Is there a way to apply that to the business itself or it just gives you a more expansive worldview? That TV is big and out there, you should be paying attention to it.
Yeah. If I tell you 100 million Americans don’t have the internet at home. I do this, a lot of times I can conference and say, yeah. You’ll be shocked. My time in New York teaches me to make a bet that way. This is, let the undoing project go to where you know people are not going to play moneyball.
If it’s so obvious to you that having a slightly different background than a lot of folks who are running startups and creating startups, backing startups in the Valley is a good thing, why do you think more venture capitalists who are ultimately motivated by returns aren’t out there actively mining smaller towns in the middle of the country, saying, “Let’s find this guy in Bismarck, I bet he’s got a good idea.”
I think it’s a much tougher, it’s a much higher-risk bet. My chances for failure were so much higher, and so it was much more likely I was going to fail. The most predictable way to make a bet if you’re an investor is you’re going to get someone with an engineering degree out of Stanford who has a perspective on a core technology that you can make a heavy investment in, and it’s either going to work in 18 to 24 months or not.
It’s pattern matching.
Yeah. It’s total pattern matching.
This guy looks like the last guy that was successful.
Yeah. I’m not going to look like that, and so I happen to get to the city, but most people I grew up with, the vast majority have never been in New York City, so you got to find people that are going to do it, and are going to be successful to make it through those things.
It’s easier to wait for them to come to Stanford than it is for you to go out to Bismarck.
Actually, let’s talk about Minnesota. I have a good friend of mine, Mike Benson. Used to run marketing at ABC, he’s already at Amazon now. He grew up, you’ll know the town, I won’t, but it’s where the Mall of America is today.
Bloomington, Minnesota.
Yeah. He grew up just south side of there. His grandfather and great-grandfather owned a diner, a restaurant there. Big part of the community. His brothers, the Benson brothers, are a really successful local manufacturing business there today. You know what they manufacture? I won’t know the whole story. They grew up with Tony Hawk, and they built his jumps, because they were at high school together.

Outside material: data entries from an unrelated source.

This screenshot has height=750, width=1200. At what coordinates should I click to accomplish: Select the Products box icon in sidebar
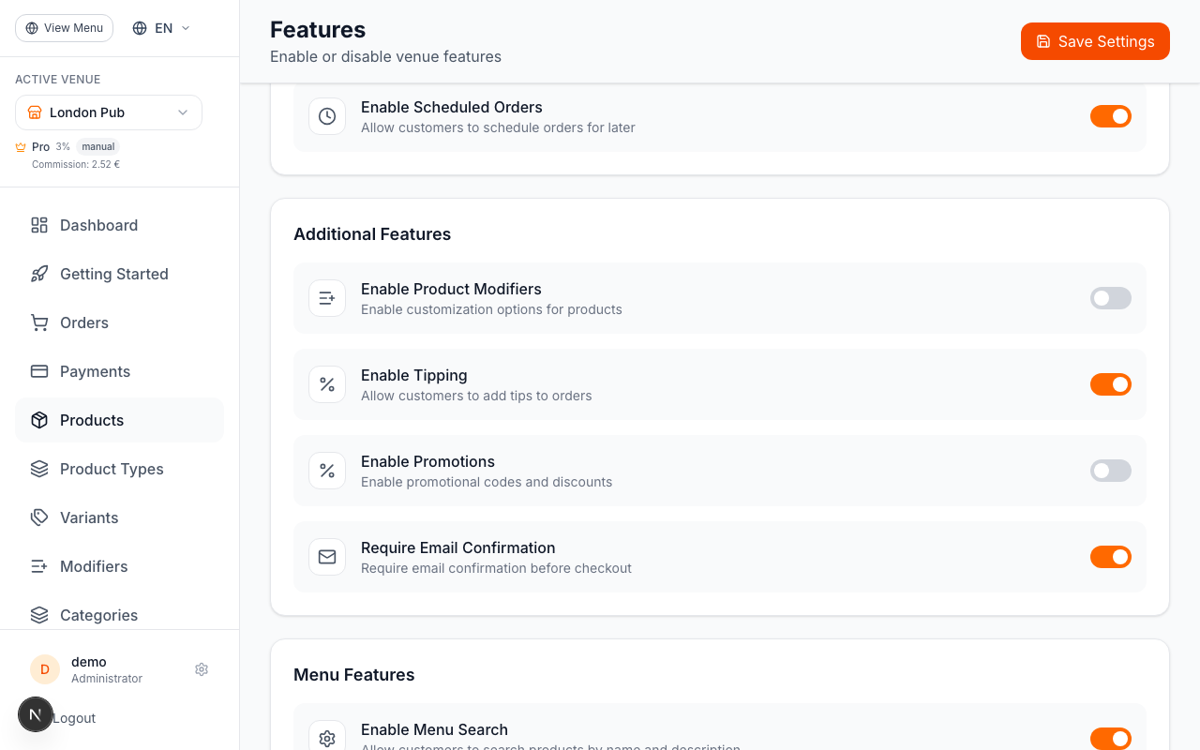tap(38, 420)
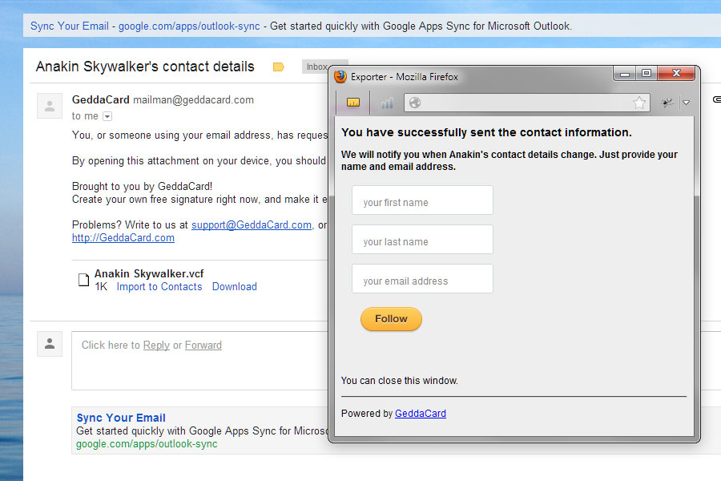Open dropdown arrow next to bug icon

[686, 103]
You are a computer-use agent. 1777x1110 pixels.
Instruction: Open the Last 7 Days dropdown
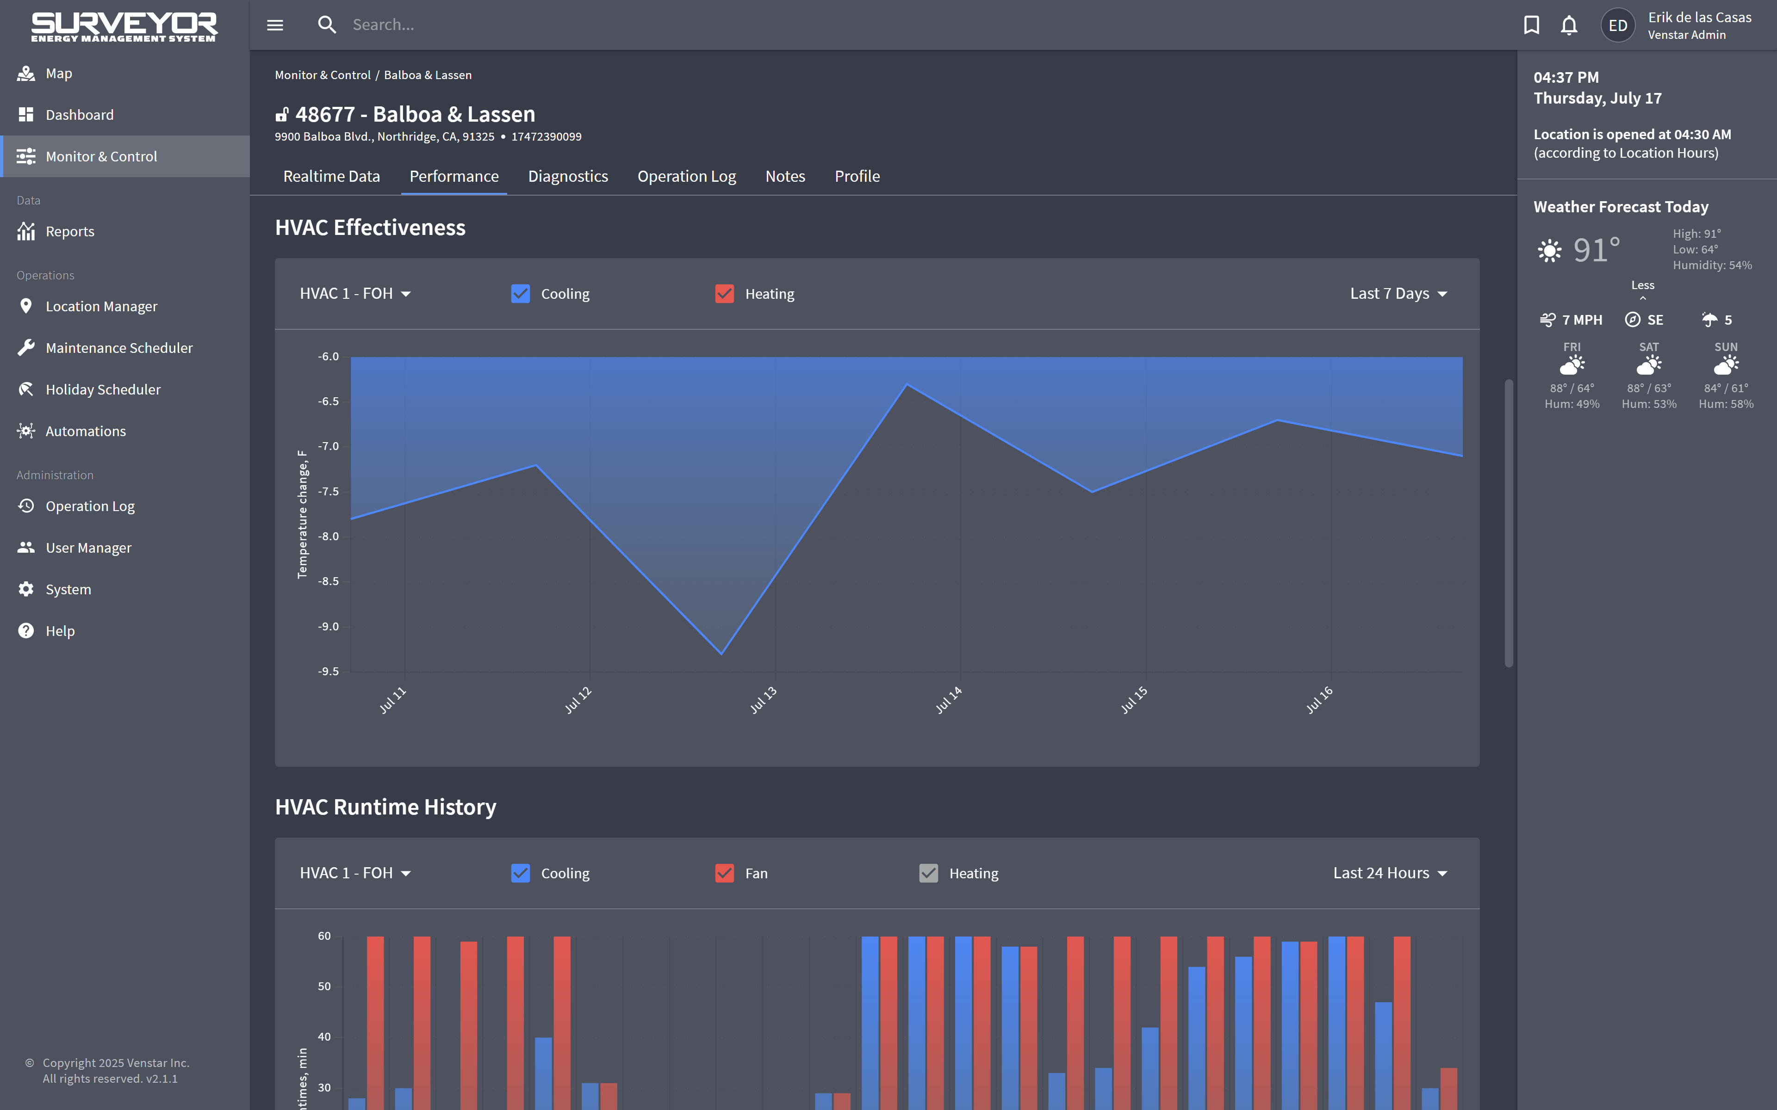click(1398, 294)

They built his skate jumps and parks, and they started then a business with him building skate parks. Problem is, you can’t build them out of plywood because they splinter and they break and people get hurt. You can’t build them out of steel because it breaks bones. Can’t build them out of concrete, same reason.
They came up with a composite plastic that was light wood that you could cut and assemble. Became very successful, which is why you see skate parks and you see playgrounds made with that all over America. They did not follow that business of making the skate things. They took all the scraps and started making cutting boards for kitchens. Those composite plastics.
They’re in the cutting board business.
They’re in the cutting board business, they just, I saw Mike just showed a link on Facebook. They just opened a new factory in their town. Even bigger, you would think those would come in from China, they don’t.
I do think, I firmly believe that we don’t have, New York is not going to go to Bloomington, Minnesota, or Clearfield, Pennsylvania, to get all the entrepreneurs. Some of us will come here, but technology is going to take it to the entrepreneurs there. It will see a lot of those new businesses happen there.
That’s a nice optimistic note to leave them.
I believe in it.
Dave Morgan. I’m glad you came to New York. I’m glad you came to Vox Media for this recording. Thank you for joining us.